(What to produce): Based on the passage about Berlin's Modernism housing estates, explain why the period of democratic housing building came to an end in 1933.

(Supplied passage):
□ □ □ □ □
In July 2008 six representative Berlin Modernism housing estates were listed as UNESCO World Heritage Sites. The estates, built between 1919 and 1934, are outstanding examples of the residential architecture of the 1920s.
In contrast to house building in Berlin in the time of the German Empire with dark backyards and cramped flats without any daylight and lacking basic hygienic facilities, bright, light-filled apartments were created. The buildings are important witnesses to the social housing not only of that period but also of the entire 20th century.
Light and Air
Berlin’s rise to a metropolis in the 19th century went hand in hand with enormous housing problems. Factory workers lived in confining, dark flats in tenement buildings with several backyards. Changes in the law at the end of the 19th century, combined with the founding of housing cooperatives, enabled a residential building programme based on social reform, the realisation of a new social living culture and concepts of life derived from the English garden city model. Light and air were the declared goals. These housing estates were built in the plain, straightforward aesthetic Bauhaus style without any decorations or frills – albeit with plenty of colourful designs. The period of democratic housing building came to an end in 1933, since the Nazis had a completely different, anti-modern concept of housing building. Fortunately they hardly changed the existing buildings and most of them survived the Allied bombing raids of the Second World War intact. Today the flats and houses of the Modernism housing estates are much coveted in the property market.
□ □ □ □ □
(Listed entries):
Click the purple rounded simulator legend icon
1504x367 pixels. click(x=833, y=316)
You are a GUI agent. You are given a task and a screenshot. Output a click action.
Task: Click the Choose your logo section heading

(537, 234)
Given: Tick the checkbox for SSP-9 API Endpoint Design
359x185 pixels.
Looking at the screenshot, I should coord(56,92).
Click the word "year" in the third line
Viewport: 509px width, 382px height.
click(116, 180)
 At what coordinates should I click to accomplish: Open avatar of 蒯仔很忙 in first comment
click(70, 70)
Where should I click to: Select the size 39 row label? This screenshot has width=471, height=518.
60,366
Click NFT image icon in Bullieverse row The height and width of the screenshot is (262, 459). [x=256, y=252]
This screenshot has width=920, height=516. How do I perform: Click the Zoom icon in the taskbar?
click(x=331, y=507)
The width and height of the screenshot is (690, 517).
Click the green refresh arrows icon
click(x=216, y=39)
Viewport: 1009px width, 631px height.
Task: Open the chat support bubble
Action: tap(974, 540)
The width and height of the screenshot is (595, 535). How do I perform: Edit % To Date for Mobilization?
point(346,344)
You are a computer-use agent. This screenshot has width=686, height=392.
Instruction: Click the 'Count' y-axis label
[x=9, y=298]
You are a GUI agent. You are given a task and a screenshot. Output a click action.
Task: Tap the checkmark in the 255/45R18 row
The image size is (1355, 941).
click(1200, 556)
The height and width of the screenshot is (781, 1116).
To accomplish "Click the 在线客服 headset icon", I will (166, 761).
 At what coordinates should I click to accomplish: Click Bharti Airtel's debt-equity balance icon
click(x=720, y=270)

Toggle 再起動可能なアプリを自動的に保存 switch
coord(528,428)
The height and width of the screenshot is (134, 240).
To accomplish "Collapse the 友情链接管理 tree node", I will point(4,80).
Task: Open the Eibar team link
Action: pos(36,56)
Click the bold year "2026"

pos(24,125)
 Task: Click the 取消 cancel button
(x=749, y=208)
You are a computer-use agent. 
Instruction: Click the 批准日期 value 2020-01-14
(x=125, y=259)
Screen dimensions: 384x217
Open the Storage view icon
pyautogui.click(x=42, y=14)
□ □ □ □ □
(Exercise solution): It ended in 1933 because the Nazis had a completely different, anti-modern concept of housing building.